Anti-Semitic offences rose almost 10 per cent in Germany last year, and violent attacks were up more than 60 per cent, crime statistics showed Wednesday, sparking alarm in the Jewish community.

Police recorded 1,646 offences motivated by hatred against Jews, the highest level in a decade, said a government answer to a request by far-left Die Linke party lawmaker Petra Pau.

Among these were 62 violent offences that left 43 people injured, up from 37 physical attacks the previous year, according to the preliminary police data.

The president of the Central Council of Jews in Germany, Josef Schuster, said the statistics reflected a "frightening trend" and confirmed what was already a "subjective impression among Jews".

"Considering that acts below the threshold for criminal liability are not included, the picture darkens further," he said, urging "a stronger commitment against anti-Semitism by politicians, the police and the judiciary".

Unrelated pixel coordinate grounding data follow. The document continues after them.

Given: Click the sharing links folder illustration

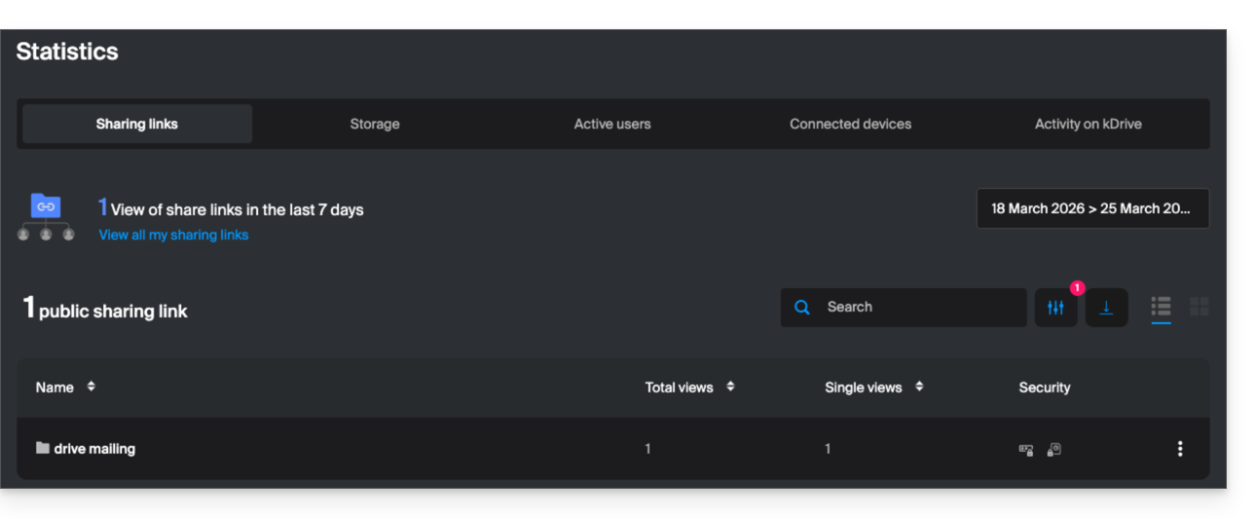Looking at the screenshot, I should coord(46,216).
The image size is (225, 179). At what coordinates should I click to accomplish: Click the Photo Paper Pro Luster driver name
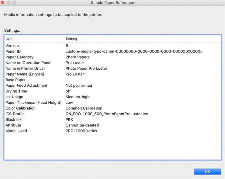click(x=87, y=68)
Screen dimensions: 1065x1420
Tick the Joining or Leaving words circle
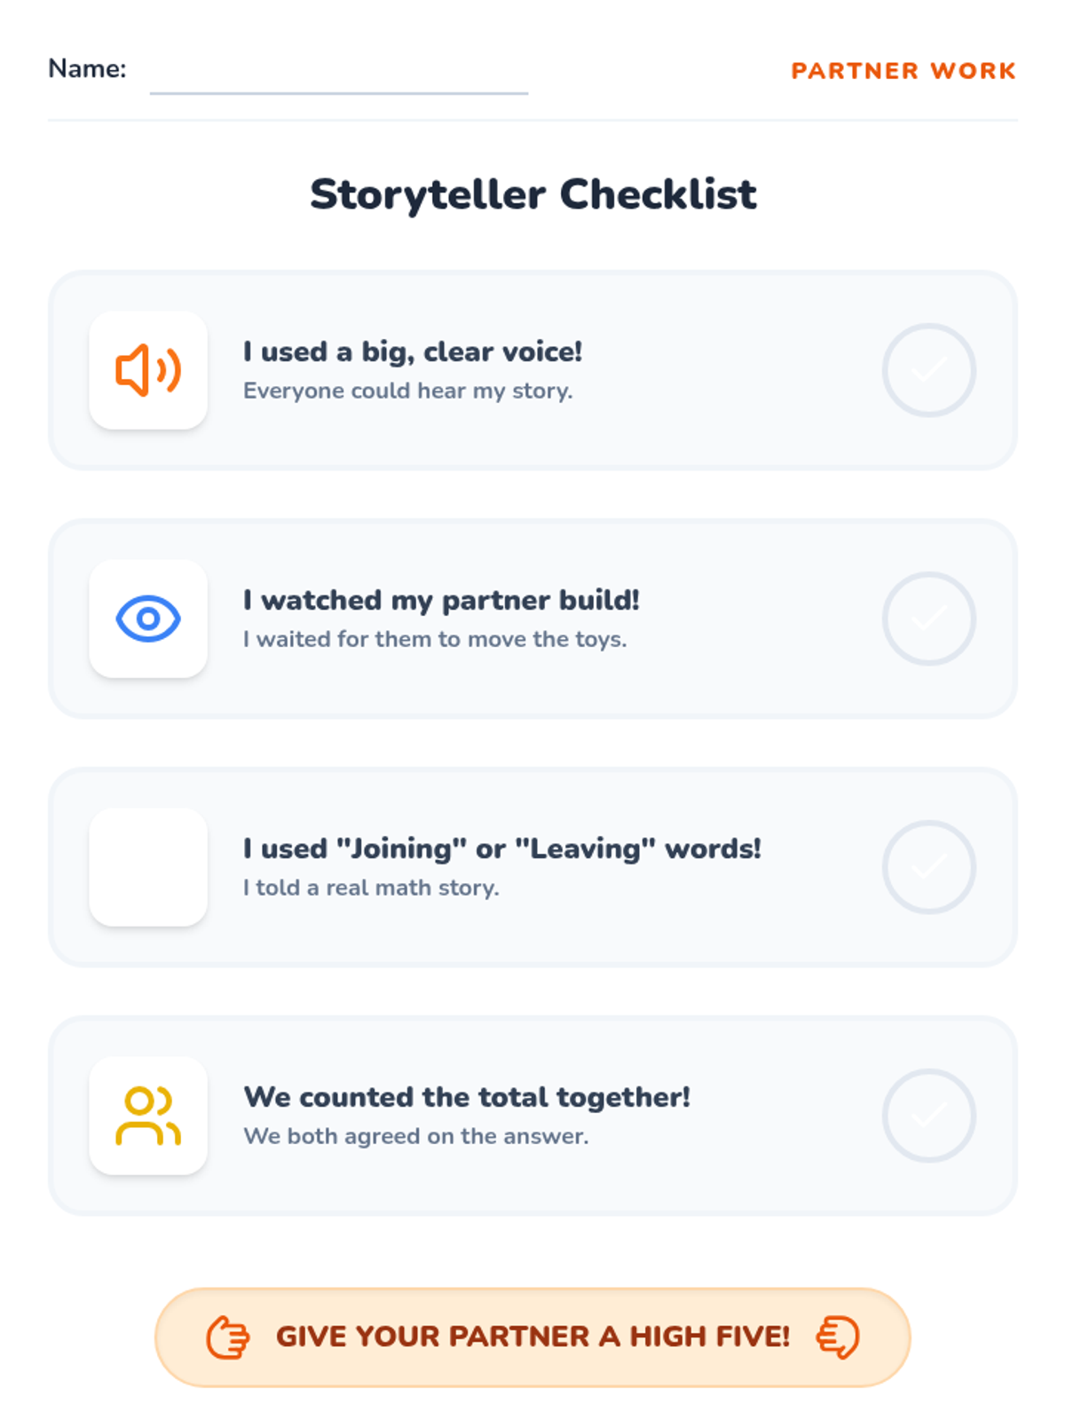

Chancellor Angela Merkel's spokeswoman Ulrike Demmer stressed that "there is no place for anti-Semitism in Germany" and that Jewish life in Germany must be allowed to "develop freely and safely".

Coarsening climate

Germany, like other western countries, has watched with alarm as anti-Semitic and other racist hate speech and violence have increased in recent years as the political climate has coarsened and grown more polarised.

In France, President Emmanuel Macron on Wednesday condemned an "unacceptable increase" in anti-Semitic hate speech, amid outrage over anti-Jewish graffiti and vandalism in and around Paris last weekend.

A mass influx of mostly Muslim refugees and migrants to Germany from 2015 drove the rise of the far-right and anti-immigration Alternative for Germany (AfD) party, which since late 2017 is the biggest opposition group in parliament.

Leading AfD members, aside from railing against Islam and multiculturalism, have also made comments that play down the Holocaust.

Party co-leader Alexander Gauland has described Nazi Germany's industrial-scale murder of Jews and other minorities as a mere "speck of bird poo in over 1,000 years of successful German history".

Another leading AfD politician, the nationalist Bjoern Hoecke, has criticised Berlin's sprawling Holocaust memorial as a "monument of shame".

Holocaust denial

At the same time, Germany has also witnessed a rise in anti-Semitic attacks committed by migrants from Arab states.

In one prominent case last year, a 19-year-old Syrian man was convicted for assault after lashing out with his belt at an Israeli man wearing a Jewish kippa skullcap while shouting "yahudi", Jew in Arabic. 

A video of the street assault, filmed by the victim on his smartphone, had sparked widespread public revulsion as it spread on social media, and triggered street rallies in solidarity with Jews.

News of the belt attack coincided with another public outcry, over a rap duo who made light of Nazi death camp prisoners but went on to win the music industry's sales-based Echo award, which was subsequently axed.

Days after the belt assault, some 2,000 people rallied at a "Berlin Wears Kippa" solidarity demonstration, matched by smaller events in several other German cities.

However, most anti-Semitic offences were committed by far-right perpetrators, the Berlin daily Tagesspiegel reported in an article on the new crime statistics.

Pau in her statement charged that "we are seeing that militant right-wing extremists can openly call for the desecration of Jewish institutions and attacks against Jewish people". 

A rising number of people and groups in the "grey zone between conservatism and right-wing extremism are denying the Holocaust and engaging in anti-Semitic agitation," she said.